# README
Go SDK SDK
Sensory Cloud Go SDK documentation.
General Information
Before getting started, you must spin up a Sensory Cloud inference server or have Sensory spin one up for you. You must also have the following pieces of information:
- Your inference server URL
- Your Sensory Tenant ID (UUID)
- Your configured secret key used to register OAuth clients
Checking Server Health
It's important to check the health of your Sensory Inference server. You can do so via the following:
// Tenant ID granted by Sensory Inc.
sensoryTenantId := "f6580f3b-dcaf-465b-867e-59fbbb0ab3fc"
deviceId := "a-hardware-identifier-unique-to-your-device"

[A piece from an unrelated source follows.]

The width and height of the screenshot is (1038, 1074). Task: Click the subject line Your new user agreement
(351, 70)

// Configuration specific to your tenant
config := config.ClientConfig{
FullyQualifiedDomainName: "your-inference-server.com",
TenantId: sensoryTenantId,
DeviceId: deviceId,
}
onClose, err := config.Connect()
if err != nil {
panic(err)
}
defer onClose()
healthService, err := health_service.NewHealthService(&config)
if err != nil {
panic(err)
}
// Create context for the grpc request
ctx := context.Background()
// Optionally, set a timeout on the context
ctx, cancel := context.WithTimeout(ctx, time.Minute)
defer cancel()
serverHealth, err := healthService.GetHealth(ctx)
if err != nil {
panic(err)
}
Secure Credential Store
ISecureCredential is an interface that store and serves your OAuth credentials (clientId and clientSecret). ISecureCredential must be implemented by you and the credentials should be persisted in a secure manner, such as in an encrypted database. OAuth credentials should be generated one time per unique machine.

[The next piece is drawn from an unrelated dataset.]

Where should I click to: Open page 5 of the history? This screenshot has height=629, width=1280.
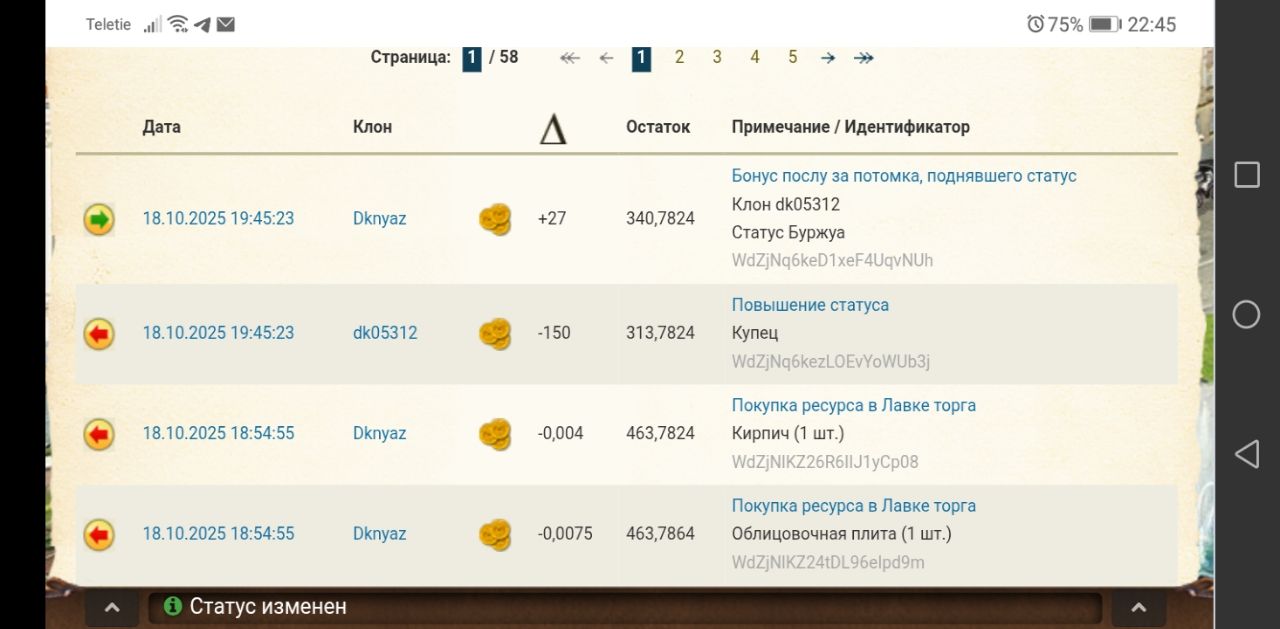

A crude example of ISecureCredential is as follows:
type SecureCredentialStore struct {
ClientId string
ClientSecret string
}
func (s SecureCredentialStore) SaveCredentials(clientId string, secret string) {
s.ClientId = clientId
s.ClientSecret = secret
}
func (s SecureCredentialStore) GetClientId() string {
return s.ClientId
}
func (s SecureCredentialStore) GetClientSecret() string {
return s.ClientSecret
}
Registering OAuth Credentials
OAuth credentials should be registered once per unique machine. Registration is very simple, and provided as part of the SDK.
The below example shows how to create an OAuthService and register a client for the first time.
// Tenant ID granted by Sensory Inc.
sensoryTenantId := "f6580f3b-dcaf-465b-867e-59fbbb0ab3fc"
deviceId := "a-hardware-identifier-unique-to-your-device"
deviceName := "a-user-friendly-name-for-this-device"
// Configuration specific to your tenant
// Configurations may also be loaded from a file name
// - see `pkg/file_parser/testdata` for example configuration files
sdkInitConfig := config.SDKInitConfig{
FullyQualifiedDomainName: "your-inference-server.com",
IsSecure: true,
TenantID: sensoryTenantId,
EnrollmentType: config.SharedSecret,
Credential: "password",
DeviceID: deviceId,
DeviceName: deviceName,
}
// Create a secure credential store
credentialStore := SecureCredentialStore{}
// Create context for the grpc request
ctx := context.Background()
// Optionally, set a timeout on the context
ctx, cancel := context.WithTimeout(ctx, time.Minute)
defer cancel()
// Initialize the SDK
sdkInitializer := initializer.NewInitializer(credentialStore, nil)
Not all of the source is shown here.